Go in pieces

Homily for the Feast of All Souls

Romans 8:31-39

Matthew 11.28-30

Sunday 30 October 2022

                                                               ©Suzanne Grimmett

Benediction

the task is ended
go in pieces

our concluding faith
is being rear-ended
certainty’s being amended
and something’s getting mended
that we didn’t know
was torn

we’re unravelling
and are traveling to a place
of
new-formed-patterns,
with delusion as a fusion of
loss, and hope, and pain and beauty.

so,

the task is ended
go in pieces
to see and feel
your world.

This is an intriguing Benediction written by Pádraig Ò Tuama.  I thought of it as we approached All Souls as a significant grief can leave us all in pieces and wondering how we could ever gather them up again and reclaim our old life.

It is important of course to acknowledge the pieces…the sense of being scattered and the ache of the relationships which were so intimate and familiar no longer being a part of the fabric of our days. We are held by our relationships of love, so it is no wonder we can feel we are unravelling at the death of a loved one.

But I also feel this is an immensely hopeful Benediction. In the travelling to a new place with new formed patterns, there is no imperative to pretend that we are gathered into one confident, “I have all this together” whole. It is okay to feel like we are unravelling at times and scattered into pieces at others. But maybe, going in pieces is the way we heal and help others to heal.

The short reading from Matthew’s Gospel we have heard tonight offers an understanding of the scattering of our lives. Through it we hear the power of an incarnational God…a God who knows the aches of physical bodies, the anxiety of tired minds and the aching heaviness of grief and loss. Jesus says, “Come to me all you that are weary and carrying heavy burdens, and I will give you rest.’

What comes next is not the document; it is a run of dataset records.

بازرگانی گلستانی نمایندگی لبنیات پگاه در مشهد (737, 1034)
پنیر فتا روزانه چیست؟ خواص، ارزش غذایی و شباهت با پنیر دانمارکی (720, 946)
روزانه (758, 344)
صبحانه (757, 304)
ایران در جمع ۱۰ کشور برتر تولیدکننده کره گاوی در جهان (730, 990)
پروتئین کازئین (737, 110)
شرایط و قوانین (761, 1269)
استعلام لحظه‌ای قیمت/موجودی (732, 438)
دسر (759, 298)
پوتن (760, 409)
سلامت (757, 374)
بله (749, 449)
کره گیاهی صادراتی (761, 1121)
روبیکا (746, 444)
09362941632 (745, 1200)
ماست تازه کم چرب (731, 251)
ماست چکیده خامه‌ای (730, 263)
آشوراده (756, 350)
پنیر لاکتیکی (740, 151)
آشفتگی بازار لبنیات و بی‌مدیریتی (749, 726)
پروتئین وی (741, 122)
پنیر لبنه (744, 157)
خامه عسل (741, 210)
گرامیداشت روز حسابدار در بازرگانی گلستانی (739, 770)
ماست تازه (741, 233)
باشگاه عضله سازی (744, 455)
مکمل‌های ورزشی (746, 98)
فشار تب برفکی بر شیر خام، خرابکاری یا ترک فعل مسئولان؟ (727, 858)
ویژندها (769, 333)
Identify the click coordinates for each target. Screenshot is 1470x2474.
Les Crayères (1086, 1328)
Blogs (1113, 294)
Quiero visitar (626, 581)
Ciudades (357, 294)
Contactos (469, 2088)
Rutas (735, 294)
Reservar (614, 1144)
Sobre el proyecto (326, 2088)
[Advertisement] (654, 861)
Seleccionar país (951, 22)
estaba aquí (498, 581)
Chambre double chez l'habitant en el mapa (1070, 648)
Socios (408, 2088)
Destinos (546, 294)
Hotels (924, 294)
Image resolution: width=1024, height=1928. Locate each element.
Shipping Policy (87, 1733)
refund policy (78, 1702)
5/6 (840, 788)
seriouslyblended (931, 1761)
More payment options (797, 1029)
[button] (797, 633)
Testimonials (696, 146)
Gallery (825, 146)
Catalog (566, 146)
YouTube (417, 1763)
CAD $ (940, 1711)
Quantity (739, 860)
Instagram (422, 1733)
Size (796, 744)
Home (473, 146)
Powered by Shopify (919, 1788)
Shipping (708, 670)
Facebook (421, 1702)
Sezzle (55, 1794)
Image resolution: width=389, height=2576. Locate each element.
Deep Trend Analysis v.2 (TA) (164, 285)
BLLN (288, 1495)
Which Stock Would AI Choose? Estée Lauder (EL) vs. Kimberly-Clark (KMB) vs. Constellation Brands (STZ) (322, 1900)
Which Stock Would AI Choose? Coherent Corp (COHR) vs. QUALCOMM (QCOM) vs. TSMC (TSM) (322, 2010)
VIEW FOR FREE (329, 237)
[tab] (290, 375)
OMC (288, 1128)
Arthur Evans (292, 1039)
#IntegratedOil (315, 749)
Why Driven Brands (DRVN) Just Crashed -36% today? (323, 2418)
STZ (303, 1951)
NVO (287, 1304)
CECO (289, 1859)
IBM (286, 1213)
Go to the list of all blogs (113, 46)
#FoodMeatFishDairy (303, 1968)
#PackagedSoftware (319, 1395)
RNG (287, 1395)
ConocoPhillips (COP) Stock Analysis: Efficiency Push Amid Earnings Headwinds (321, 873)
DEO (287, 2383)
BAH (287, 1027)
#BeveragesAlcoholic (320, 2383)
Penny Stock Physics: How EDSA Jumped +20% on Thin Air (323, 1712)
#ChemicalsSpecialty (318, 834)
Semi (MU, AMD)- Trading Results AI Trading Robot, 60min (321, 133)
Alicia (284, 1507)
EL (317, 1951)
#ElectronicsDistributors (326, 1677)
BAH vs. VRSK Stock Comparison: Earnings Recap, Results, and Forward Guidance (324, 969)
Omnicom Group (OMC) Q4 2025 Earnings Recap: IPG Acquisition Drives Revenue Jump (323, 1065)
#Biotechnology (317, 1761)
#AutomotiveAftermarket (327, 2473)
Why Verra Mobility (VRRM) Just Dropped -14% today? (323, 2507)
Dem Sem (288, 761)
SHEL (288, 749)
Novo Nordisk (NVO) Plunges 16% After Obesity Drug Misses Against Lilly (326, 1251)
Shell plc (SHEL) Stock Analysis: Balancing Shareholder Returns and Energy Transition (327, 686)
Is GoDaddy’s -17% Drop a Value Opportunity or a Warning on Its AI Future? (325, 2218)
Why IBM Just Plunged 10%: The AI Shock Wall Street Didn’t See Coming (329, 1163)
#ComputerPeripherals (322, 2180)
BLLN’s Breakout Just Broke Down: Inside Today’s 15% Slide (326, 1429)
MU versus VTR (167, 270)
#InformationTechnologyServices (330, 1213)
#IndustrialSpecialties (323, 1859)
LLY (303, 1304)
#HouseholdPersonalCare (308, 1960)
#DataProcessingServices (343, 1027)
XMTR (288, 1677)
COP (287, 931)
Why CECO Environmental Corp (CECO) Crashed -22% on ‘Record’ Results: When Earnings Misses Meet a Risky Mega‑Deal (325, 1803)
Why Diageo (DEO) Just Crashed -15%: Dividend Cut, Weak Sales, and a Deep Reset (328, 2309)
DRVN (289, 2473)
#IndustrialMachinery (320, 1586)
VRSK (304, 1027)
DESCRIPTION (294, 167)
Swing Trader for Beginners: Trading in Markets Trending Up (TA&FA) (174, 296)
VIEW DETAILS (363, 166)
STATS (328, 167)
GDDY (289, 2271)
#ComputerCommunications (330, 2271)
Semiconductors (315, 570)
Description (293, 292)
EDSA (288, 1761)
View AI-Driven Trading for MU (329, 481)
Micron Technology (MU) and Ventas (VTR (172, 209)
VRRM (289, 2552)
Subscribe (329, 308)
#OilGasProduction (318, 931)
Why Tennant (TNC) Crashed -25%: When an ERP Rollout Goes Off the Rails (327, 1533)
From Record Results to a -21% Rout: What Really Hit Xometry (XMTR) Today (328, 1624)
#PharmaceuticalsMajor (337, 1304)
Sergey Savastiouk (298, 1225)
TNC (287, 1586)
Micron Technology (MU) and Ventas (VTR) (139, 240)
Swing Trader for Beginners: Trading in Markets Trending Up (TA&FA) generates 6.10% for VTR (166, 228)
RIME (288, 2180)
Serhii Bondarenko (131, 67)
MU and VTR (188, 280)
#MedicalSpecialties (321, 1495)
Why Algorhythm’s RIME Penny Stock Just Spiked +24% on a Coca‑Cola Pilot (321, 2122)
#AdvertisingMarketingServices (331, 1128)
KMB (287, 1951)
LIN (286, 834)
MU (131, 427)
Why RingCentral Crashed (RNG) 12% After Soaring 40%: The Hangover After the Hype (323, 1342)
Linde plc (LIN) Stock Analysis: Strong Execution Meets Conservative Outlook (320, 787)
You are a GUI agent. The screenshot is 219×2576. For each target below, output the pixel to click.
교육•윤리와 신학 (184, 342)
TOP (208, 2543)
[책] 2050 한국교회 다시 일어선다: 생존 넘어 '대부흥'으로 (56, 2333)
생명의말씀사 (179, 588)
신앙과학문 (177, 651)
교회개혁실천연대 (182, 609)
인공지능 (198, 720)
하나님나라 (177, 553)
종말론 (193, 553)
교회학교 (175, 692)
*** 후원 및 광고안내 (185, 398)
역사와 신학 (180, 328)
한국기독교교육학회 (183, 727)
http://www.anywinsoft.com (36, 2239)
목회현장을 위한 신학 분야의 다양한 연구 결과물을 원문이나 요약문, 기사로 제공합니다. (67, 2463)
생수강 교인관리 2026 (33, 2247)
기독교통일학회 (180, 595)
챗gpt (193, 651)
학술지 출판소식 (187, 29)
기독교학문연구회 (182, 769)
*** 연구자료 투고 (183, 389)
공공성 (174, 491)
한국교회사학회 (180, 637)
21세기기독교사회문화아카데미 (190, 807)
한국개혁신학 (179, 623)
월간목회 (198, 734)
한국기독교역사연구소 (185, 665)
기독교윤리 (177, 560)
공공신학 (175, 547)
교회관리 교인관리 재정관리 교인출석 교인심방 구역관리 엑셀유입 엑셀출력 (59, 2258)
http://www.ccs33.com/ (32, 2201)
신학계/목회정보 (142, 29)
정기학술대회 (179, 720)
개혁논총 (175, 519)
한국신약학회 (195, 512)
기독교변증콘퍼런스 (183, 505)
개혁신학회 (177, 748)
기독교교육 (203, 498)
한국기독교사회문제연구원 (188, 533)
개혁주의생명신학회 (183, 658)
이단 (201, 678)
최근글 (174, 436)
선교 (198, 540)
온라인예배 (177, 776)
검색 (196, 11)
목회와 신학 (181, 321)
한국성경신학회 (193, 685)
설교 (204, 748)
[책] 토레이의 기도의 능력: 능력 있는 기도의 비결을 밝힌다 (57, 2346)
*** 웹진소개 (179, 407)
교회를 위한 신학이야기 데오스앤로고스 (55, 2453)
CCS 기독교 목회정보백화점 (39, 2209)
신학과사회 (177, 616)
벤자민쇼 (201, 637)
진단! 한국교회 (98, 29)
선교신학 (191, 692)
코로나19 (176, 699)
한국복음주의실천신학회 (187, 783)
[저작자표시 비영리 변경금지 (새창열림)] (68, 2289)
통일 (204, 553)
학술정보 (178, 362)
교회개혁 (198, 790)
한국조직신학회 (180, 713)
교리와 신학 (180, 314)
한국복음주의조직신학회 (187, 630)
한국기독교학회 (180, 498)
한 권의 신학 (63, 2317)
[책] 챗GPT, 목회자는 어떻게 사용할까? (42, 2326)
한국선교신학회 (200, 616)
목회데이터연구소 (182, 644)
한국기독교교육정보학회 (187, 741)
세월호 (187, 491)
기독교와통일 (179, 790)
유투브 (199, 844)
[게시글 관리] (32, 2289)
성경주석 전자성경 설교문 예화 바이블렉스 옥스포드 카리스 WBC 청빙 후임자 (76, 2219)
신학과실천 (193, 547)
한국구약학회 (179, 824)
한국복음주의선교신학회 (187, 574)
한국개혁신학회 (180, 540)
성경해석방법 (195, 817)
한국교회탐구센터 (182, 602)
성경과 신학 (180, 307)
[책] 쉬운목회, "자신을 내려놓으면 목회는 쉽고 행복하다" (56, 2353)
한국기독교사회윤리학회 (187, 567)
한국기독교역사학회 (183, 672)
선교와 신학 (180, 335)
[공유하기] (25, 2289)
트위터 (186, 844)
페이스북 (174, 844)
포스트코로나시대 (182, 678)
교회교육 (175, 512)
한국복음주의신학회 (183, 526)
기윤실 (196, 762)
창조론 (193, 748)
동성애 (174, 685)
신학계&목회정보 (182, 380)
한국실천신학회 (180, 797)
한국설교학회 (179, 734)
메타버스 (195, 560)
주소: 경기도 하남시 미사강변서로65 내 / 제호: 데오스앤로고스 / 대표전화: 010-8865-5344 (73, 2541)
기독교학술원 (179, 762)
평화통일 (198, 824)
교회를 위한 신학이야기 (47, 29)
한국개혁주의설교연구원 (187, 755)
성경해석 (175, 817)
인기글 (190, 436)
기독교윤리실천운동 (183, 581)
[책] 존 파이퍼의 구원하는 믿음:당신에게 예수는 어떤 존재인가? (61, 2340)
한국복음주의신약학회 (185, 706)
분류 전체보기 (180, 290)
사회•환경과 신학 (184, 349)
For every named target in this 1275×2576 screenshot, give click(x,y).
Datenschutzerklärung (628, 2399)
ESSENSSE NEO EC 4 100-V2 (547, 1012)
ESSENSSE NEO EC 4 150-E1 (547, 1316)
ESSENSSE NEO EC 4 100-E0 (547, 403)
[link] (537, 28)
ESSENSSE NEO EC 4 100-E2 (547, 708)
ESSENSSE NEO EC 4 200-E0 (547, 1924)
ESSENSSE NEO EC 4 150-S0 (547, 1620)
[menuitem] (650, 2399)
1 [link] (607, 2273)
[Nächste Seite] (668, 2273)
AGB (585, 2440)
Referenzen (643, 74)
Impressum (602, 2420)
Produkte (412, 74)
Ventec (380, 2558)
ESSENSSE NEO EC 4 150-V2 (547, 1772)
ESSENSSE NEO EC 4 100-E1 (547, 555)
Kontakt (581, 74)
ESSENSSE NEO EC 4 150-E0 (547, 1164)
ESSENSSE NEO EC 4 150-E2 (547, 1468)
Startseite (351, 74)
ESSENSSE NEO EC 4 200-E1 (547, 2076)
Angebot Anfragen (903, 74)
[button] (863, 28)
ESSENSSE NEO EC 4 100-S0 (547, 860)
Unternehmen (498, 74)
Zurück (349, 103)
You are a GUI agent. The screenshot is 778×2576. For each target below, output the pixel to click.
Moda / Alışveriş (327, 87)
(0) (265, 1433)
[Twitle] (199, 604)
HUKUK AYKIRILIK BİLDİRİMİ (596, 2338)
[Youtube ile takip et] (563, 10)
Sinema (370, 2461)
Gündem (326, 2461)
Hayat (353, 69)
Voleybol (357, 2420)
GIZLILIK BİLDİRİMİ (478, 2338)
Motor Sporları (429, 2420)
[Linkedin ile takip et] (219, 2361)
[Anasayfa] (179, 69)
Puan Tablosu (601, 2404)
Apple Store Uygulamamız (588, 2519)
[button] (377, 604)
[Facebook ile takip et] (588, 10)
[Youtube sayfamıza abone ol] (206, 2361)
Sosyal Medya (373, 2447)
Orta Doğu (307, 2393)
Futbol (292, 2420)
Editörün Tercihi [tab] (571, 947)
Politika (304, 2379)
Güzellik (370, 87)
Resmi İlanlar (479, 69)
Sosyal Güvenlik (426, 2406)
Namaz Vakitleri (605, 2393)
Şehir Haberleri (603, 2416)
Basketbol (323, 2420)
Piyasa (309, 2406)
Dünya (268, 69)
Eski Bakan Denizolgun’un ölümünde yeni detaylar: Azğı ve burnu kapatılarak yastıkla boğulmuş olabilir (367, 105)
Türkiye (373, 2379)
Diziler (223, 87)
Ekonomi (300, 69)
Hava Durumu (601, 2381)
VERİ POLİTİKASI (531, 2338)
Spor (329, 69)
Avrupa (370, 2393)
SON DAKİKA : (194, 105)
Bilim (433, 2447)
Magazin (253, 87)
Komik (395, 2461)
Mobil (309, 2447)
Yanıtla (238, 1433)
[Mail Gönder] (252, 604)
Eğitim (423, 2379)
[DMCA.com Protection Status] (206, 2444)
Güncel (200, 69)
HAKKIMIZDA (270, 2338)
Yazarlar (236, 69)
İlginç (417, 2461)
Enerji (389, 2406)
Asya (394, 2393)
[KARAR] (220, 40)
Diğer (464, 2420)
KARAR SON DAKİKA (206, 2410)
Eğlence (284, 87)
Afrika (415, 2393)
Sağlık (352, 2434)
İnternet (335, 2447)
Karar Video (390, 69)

David Whyte in a poem called Sweet Darkness writes, “When your eyes are tired, the world is tired also.” I have always liked this as it reflects the reality that the way we see the world creates how we experience it, and sometimes our exhaustion is projected outward to everything else.

Grief is tiring. I am sure everyone gathered here knows this. Jesus knows this and speaks to the tiredness that can overcome our souls. Learn from my way, says Jesus, because I am gentle and humble of heart…not demanding and pushing or expecting you to be over this, but simply offering rest.  And to this place of rest where we sometimes go in pieces, we might just discover that our grief can be a place of generativity. From these pieces, in a fusion of loss, and hope, and pain and beauty can grow a new way of being in the world that returns you to a place where you can see and feel and love.  

To have faith is to know that all love comes from God. While our commemoration of All Souls is collective, Divine remembrance is about holding each soul in life and in the particularity of their uniqueness. The flame of life in our beloved is in reality never extinguished because, with God, there is only the eternal present.

This is what our reading from Romans is telling us;

For I am convinced that neither death, nor life, nor angels, nor rulers, nor things present, nor things to come, nor powers, nor height, nor depth, nor anything else in all creation, will be able to separate us from the love of God in Christ Jesus our Lord.

There really is no fragmentation…no separation. Our God is the one who holds and sustains life and love and even holds all the pieces of us. This deep knowing may not lessen the pain and longing, but it is a remembering of the beloved while you are at the same time called to the work of loving yourself and the world back to life.

Life finds a way. The risen Christ invites you to the kind of generative rest where you may remember and love again your life and the goodness of the world. To do so is not to forget the beloved but to live in joyful honouring of their memory and their life held in God. Derek Walcott writes in his poem “Love after love;”

The time will come 
when, with elation 
you will greet yourself arriving 
at your own door, in your own mirror 
and each will smile at the other’s welcome, 

and say, sit here. Eat. 
You will love again the stranger who was your self.
Give wine. Give bread. Give back your heart 
to itself, to the stranger who has loved you 
all your life…

Maybe you may sense the call to love again the stranger who was yourself, before the time when grief weighed heavy on your soul. So may you lay down the burden of your grief safely with the God who is never tired or anxious or heavy laden. And as you remember and smile, may you receive back your heart and the life that is calling to you in all its sorrows and joys. And may you know that however you are feeling is always enough, because you can go in pieces, to see and feel your world.